**Exercise aim**
Please copy the lines below exactly as they appear, from the first line through the line that contains "will (304, 388).".

**Data supplied**
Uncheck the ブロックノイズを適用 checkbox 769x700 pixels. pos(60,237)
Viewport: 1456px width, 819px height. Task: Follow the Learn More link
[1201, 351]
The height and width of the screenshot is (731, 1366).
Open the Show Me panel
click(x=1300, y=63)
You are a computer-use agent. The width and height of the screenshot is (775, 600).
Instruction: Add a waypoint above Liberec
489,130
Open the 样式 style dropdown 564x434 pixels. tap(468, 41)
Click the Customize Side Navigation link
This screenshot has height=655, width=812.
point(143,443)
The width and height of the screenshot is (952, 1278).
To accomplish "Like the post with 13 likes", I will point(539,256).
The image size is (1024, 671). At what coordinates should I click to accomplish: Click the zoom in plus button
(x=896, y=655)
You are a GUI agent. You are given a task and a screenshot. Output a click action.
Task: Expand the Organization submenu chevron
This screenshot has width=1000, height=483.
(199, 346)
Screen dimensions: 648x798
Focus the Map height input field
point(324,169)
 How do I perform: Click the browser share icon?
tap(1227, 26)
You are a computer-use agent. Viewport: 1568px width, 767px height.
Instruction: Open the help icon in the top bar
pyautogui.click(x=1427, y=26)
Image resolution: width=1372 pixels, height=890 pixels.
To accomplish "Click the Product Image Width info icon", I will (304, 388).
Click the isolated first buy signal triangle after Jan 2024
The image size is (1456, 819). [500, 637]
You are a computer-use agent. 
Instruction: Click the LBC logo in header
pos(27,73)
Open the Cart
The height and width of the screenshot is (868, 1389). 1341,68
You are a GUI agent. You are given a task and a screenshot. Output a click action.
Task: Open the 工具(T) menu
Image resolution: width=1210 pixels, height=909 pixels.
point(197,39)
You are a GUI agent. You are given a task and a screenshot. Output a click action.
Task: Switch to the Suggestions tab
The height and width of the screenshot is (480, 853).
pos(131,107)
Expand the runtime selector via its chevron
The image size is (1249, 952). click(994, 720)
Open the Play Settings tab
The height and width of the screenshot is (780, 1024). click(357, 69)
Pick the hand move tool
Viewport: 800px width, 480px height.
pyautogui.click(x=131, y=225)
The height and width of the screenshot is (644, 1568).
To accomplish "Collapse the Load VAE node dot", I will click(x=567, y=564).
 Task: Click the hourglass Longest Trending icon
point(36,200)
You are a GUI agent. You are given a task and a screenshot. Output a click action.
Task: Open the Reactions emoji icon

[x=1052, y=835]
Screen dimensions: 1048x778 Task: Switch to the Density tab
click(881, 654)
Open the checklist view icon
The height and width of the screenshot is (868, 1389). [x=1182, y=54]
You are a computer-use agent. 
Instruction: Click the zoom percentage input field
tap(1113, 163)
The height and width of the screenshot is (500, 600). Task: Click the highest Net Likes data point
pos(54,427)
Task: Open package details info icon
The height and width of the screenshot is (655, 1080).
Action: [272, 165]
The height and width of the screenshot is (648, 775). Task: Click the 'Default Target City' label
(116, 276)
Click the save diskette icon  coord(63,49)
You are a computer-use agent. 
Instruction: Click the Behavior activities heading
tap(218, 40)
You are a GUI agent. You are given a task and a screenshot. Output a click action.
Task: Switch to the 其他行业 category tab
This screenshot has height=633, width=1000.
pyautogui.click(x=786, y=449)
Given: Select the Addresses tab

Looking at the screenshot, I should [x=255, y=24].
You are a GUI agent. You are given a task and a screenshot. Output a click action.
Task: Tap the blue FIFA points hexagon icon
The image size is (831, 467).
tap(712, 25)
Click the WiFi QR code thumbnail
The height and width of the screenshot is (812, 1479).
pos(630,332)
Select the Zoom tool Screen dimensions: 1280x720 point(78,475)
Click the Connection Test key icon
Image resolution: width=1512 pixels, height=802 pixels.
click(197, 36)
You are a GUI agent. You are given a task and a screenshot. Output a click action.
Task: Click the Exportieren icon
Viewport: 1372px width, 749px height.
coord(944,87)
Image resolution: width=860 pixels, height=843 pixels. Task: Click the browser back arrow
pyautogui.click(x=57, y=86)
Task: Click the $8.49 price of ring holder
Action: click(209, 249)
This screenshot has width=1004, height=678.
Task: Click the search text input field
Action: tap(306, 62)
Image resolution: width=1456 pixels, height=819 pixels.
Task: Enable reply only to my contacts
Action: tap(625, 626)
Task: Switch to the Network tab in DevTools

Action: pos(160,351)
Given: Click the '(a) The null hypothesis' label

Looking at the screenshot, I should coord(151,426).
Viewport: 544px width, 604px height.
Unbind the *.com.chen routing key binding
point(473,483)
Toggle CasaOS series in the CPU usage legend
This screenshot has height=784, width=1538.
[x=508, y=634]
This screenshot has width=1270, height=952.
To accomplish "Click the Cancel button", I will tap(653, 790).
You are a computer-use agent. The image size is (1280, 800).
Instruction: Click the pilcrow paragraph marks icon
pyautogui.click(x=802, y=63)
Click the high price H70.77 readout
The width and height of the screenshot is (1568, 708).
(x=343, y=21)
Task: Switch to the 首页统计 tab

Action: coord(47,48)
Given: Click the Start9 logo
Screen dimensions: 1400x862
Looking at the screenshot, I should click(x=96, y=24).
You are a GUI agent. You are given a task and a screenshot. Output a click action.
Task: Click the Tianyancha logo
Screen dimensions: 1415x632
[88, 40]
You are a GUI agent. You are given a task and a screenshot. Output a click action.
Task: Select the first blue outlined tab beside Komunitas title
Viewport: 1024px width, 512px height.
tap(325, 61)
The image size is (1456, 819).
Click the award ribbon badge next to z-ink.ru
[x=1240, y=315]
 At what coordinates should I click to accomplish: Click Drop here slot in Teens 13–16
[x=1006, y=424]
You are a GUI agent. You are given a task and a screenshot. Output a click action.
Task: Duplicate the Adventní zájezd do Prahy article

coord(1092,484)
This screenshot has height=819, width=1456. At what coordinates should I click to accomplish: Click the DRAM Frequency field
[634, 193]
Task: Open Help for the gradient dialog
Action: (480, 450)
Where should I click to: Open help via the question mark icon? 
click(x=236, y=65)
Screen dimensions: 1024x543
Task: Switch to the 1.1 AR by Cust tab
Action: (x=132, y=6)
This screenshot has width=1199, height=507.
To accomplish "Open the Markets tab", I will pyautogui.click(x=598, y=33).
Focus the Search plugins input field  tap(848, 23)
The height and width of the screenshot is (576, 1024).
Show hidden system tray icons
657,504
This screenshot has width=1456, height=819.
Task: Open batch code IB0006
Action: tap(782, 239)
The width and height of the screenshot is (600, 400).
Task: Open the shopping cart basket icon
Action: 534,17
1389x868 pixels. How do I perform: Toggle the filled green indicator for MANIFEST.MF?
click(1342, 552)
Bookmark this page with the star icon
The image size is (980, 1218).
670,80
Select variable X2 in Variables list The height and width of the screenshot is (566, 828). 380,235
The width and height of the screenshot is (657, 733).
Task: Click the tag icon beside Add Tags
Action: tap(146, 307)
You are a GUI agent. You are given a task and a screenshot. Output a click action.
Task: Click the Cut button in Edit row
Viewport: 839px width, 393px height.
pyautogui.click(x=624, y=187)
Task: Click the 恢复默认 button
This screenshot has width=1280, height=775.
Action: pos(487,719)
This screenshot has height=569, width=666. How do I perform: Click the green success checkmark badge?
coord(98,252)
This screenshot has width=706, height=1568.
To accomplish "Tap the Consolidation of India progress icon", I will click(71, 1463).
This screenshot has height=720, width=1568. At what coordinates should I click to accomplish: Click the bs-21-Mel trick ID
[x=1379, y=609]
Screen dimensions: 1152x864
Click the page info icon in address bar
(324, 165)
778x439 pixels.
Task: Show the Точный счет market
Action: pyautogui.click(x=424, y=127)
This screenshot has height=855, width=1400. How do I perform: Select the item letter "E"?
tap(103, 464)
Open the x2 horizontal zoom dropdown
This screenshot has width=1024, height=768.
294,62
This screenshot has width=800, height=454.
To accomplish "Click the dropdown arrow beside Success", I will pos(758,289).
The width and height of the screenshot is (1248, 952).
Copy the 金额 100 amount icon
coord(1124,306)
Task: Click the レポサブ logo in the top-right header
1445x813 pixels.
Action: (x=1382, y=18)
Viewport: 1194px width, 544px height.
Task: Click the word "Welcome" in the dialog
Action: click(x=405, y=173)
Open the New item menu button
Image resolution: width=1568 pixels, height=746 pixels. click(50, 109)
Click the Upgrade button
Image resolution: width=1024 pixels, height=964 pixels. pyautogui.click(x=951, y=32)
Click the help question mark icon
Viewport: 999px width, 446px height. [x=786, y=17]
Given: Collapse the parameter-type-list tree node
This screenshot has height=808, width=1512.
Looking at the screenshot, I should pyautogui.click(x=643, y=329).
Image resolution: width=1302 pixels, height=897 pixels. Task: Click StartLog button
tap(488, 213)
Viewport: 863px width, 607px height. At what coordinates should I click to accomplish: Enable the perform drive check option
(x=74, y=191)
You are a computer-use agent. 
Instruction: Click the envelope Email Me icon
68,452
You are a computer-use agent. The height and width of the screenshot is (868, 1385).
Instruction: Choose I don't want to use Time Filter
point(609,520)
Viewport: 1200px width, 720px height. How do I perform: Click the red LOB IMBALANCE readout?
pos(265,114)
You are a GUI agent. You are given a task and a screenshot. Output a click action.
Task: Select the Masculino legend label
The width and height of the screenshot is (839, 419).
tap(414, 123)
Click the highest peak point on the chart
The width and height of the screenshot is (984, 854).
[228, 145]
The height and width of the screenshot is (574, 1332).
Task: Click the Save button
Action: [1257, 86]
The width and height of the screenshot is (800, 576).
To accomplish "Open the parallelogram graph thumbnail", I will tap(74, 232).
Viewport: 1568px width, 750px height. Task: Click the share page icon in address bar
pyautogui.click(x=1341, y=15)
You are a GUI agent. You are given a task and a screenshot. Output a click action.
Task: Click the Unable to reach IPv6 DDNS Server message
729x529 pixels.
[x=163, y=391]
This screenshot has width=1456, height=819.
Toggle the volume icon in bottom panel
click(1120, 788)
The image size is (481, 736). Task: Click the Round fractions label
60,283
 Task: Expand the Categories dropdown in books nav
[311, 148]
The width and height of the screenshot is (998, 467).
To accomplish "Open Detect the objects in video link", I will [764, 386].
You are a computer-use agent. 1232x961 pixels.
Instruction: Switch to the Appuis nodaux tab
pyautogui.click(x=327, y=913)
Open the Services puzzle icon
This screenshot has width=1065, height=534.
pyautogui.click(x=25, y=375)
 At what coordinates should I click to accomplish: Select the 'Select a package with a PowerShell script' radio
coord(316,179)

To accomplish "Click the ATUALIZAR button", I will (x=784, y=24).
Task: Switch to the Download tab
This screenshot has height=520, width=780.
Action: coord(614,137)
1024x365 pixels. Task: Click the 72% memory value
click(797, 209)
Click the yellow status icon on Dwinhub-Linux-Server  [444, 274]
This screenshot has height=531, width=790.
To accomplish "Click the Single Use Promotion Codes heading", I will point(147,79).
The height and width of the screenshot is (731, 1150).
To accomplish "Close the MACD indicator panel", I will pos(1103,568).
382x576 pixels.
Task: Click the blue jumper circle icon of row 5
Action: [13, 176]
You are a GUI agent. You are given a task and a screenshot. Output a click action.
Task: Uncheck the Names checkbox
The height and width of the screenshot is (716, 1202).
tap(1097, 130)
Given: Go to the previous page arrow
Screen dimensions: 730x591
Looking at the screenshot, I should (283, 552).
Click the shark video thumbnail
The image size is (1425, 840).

**Exercise response**
Uncheck the ブロックノイズを適用 checkbox 769x700 pixels. pos(60,237)
Viewport: 1456px width, 819px height. Task: Follow the Learn More link
[1201, 351]
The height and width of the screenshot is (731, 1366).
Open the Show Me panel
click(x=1300, y=63)
You are a computer-use agent. The width and height of the screenshot is (775, 600).
Instruction: Add a waypoint above Liberec
489,130
Open the 样式 style dropdown 564x434 pixels. tap(468, 41)
Click the Customize Side Navigation link
This screenshot has height=655, width=812.
point(143,443)
The width and height of the screenshot is (952, 1278).
To accomplish "Like the post with 13 likes", I will point(539,256).
The image size is (1024, 671). At what coordinates should I click to accomplish: Click the zoom in plus button
(x=896, y=655)
You are a GUI agent. You are given a task and a screenshot. Output a click action.
Task: Expand the Organization submenu chevron
This screenshot has width=1000, height=483.
(199, 346)
Screen dimensions: 648x798
Focus the Map height input field
point(324,169)
 How do I perform: Click the browser share icon?
tap(1227, 26)
You are a computer-use agent. Viewport: 1568px width, 767px height.
Instruction: Open the help icon in the top bar
pyautogui.click(x=1427, y=26)
Image resolution: width=1372 pixels, height=890 pixels.
To accomplish "Click the Product Image Width info icon", I will (304, 388).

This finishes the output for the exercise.